Okay, tangent over. Thank you for explaining why you think the Holocaust is treated with more reverence than other genocides. I think that what you're describing is actually similar to the point that Kanye was trying to make before Nick Fuentes started whispering in his ear: that Jews aren't morally inferior to gentiles, but their overrepresentation in the media leads to a degree of unintentional bias, such as overlooking the death toll of communism. As I've said before on this sub, it's similar to the (valid!) complaint feminists make that when men are in positions of power, they tend not to think about the needs of women. I advocate meritocracy, so to me, the solution isn't removing Jews from power, as Fuentes has taught Kanye. The solution is asking people to be aware of their biases and listen to people outside of their group. Kanye is past that now, and so are the people listening to him, and so I fear for the future. Not too much, but enough that I feel compelled to voice this fear. (Or maybe I'm just afraid to admit the extent to which I fear a resurgence of pogroms because it would make my priorities seem ridiculous.)

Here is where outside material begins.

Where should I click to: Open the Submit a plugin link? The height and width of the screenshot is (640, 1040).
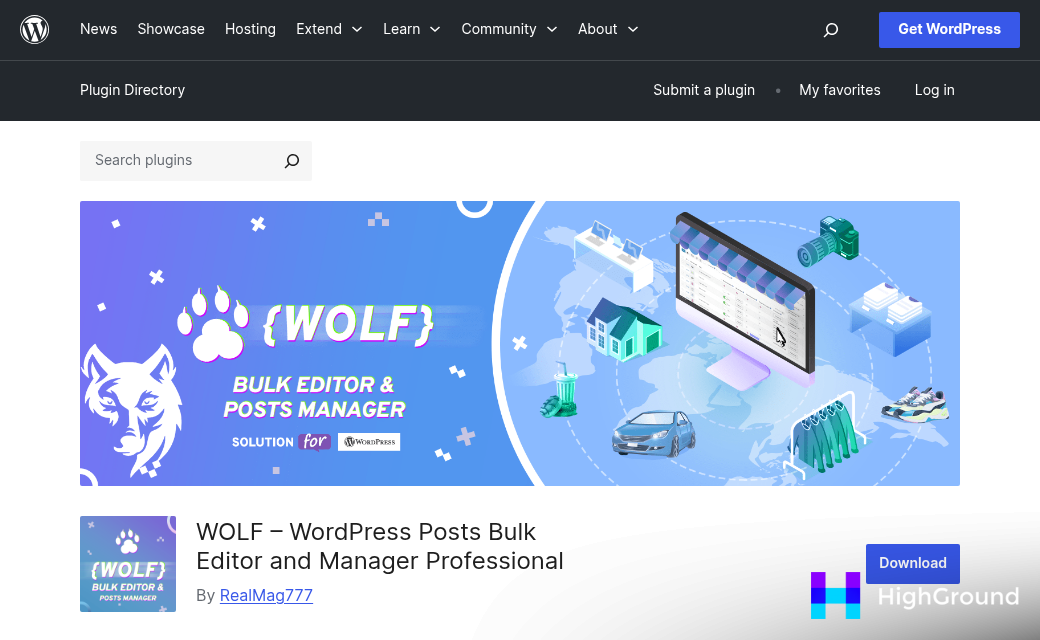coord(704,90)
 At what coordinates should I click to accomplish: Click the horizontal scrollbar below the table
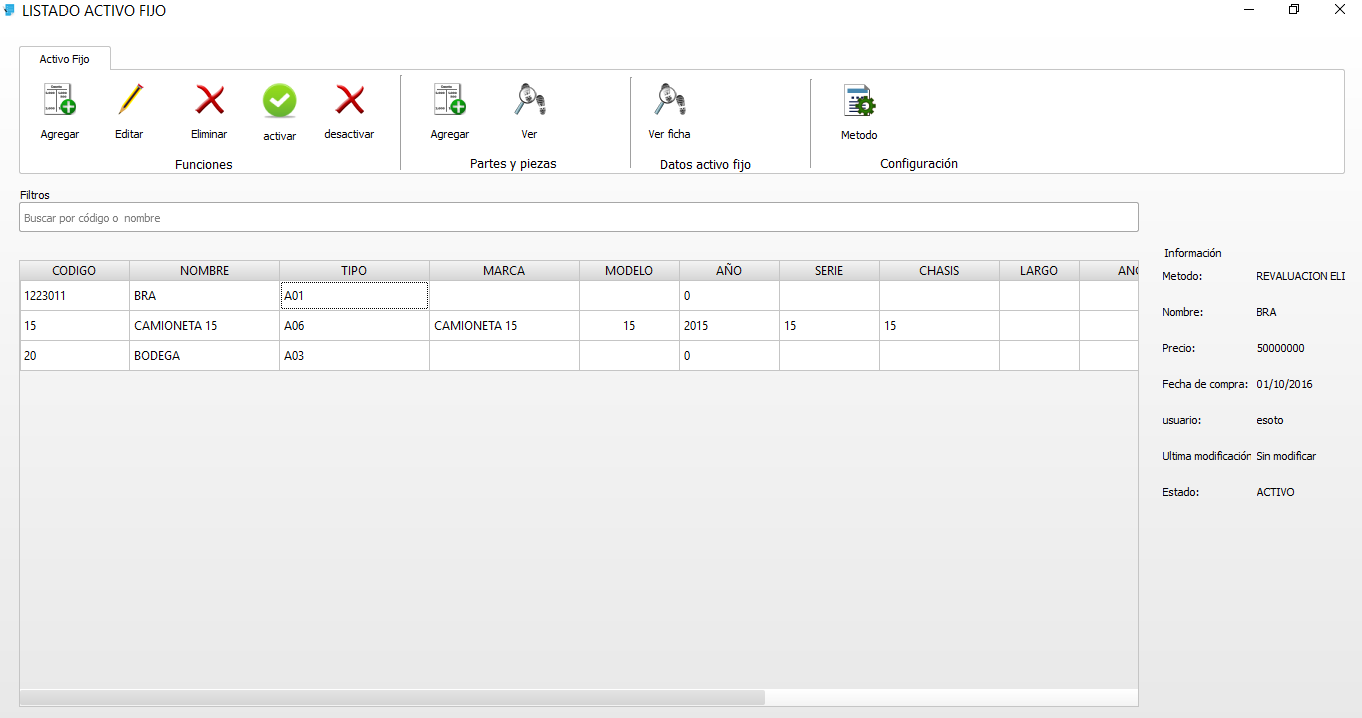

Are you able to articulate why?

I don't think the line from Marx to the Holodomor is pretty short. Seizing the means of production and having the government (euphemistically referred to as "the people") make all economic decisions inevitably leads to mass deaths. In my view, the only different between a socialist (in the original Marxist sense of the term) and a tankie is that a socialist believes if Snowball wasn't exiled, then Animal Farm would've worked, while a tankie believes Napoleon did nothing wrong. I think that Napoleon just accelerated an inevitable decay.

"just another casualty of war".

That's if they were killed by another country that was bombing indiscriminately, not by their own governments because of ethnic animus.

can you really not see why someone Jewish might be upset about being told they should be glad that the death plan wasn't as efficient as claimed

Of course I can! What happened is still an abomination, either way.

You make a very good point, and I hate this because it should be a cause for people to recognize their own hypocrisy.

I don't understand what you're saying. Are you saying that historical inaccuracy will get people killed because people will misidentify who Nazis are and use that as an excuse to invade nearby territory?

That sounds like prejudice on your part. Using pure logic, there is no reason for me to trust a communist other than Nazi, other than that because communism is more acceptable (even though it shouldn't be), it attracts people who are less psychologically deviant than white supremacy/fascism/National Socialism/etc.

Okay, I'll agree with you that Marx isn't equivalent to Hitler, because he didn't actually do anything and only wrote about wanting other people to do things. But he's at least equivalent to.. oh, Richard Spencer.